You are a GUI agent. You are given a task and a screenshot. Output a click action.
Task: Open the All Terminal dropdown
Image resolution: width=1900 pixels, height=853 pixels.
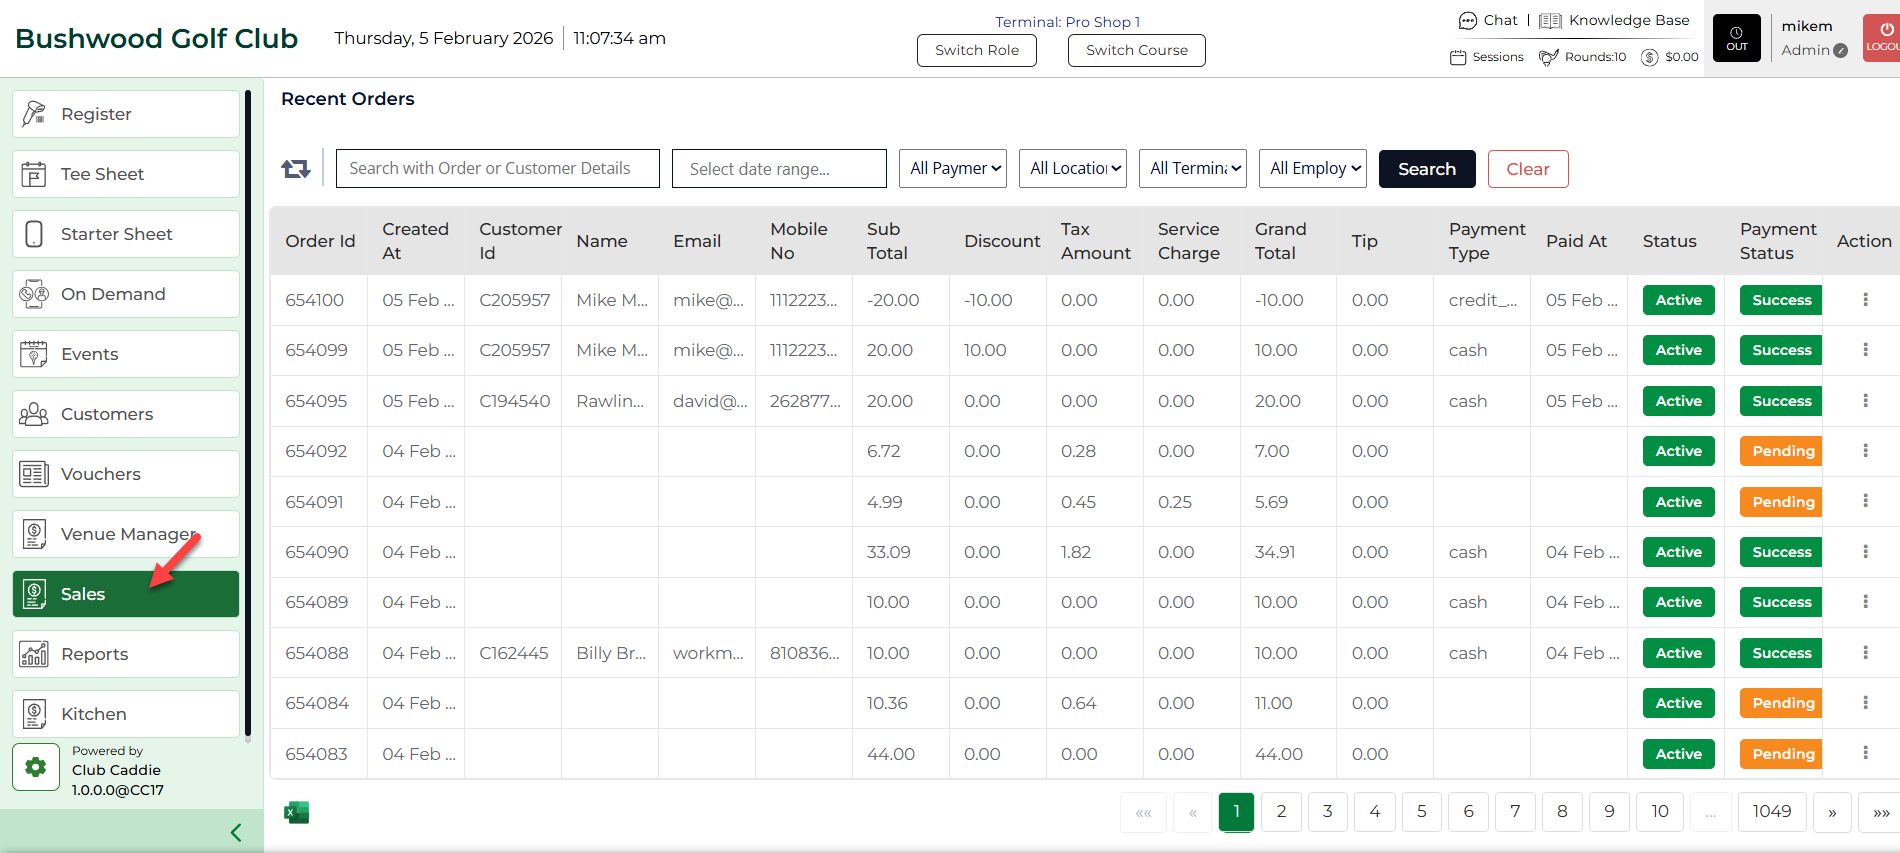point(1193,169)
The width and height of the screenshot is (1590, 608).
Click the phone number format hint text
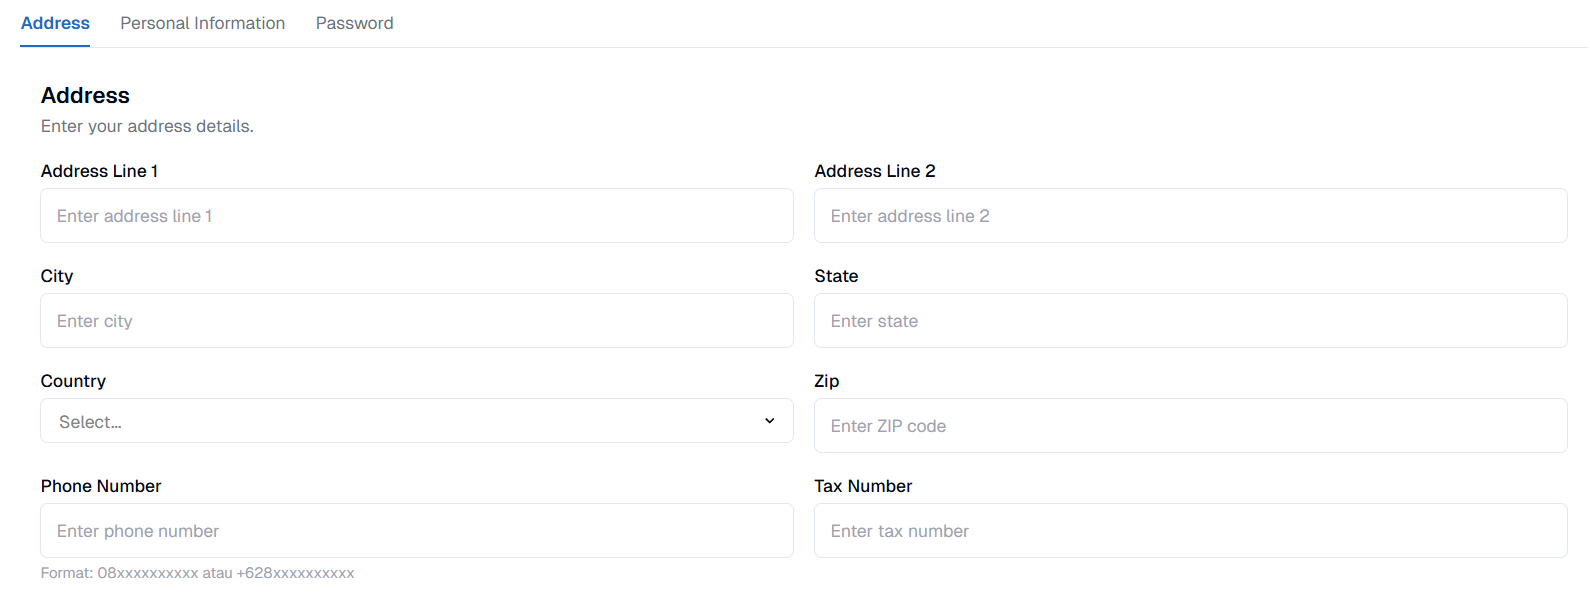[x=197, y=573]
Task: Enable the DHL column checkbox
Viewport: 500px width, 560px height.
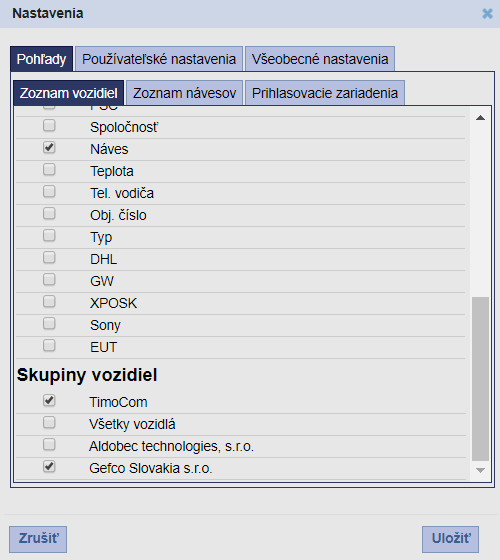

§

_Activity_
What the response needs is every entry, repeated exactly, and none of the pictures.

_Finished task_
You are a GUI agent. You are given a task and a screenshot. Output a click action.
Task: Open the All Terminal dropdown
Image resolution: width=1900 pixels, height=853 pixels.
point(1193,169)
The width and height of the screenshot is (1590, 608).
Click the phone number format hint text
[x=197, y=573]
Task: Enable the DHL column checkbox
Viewport: 500px width, 560px height.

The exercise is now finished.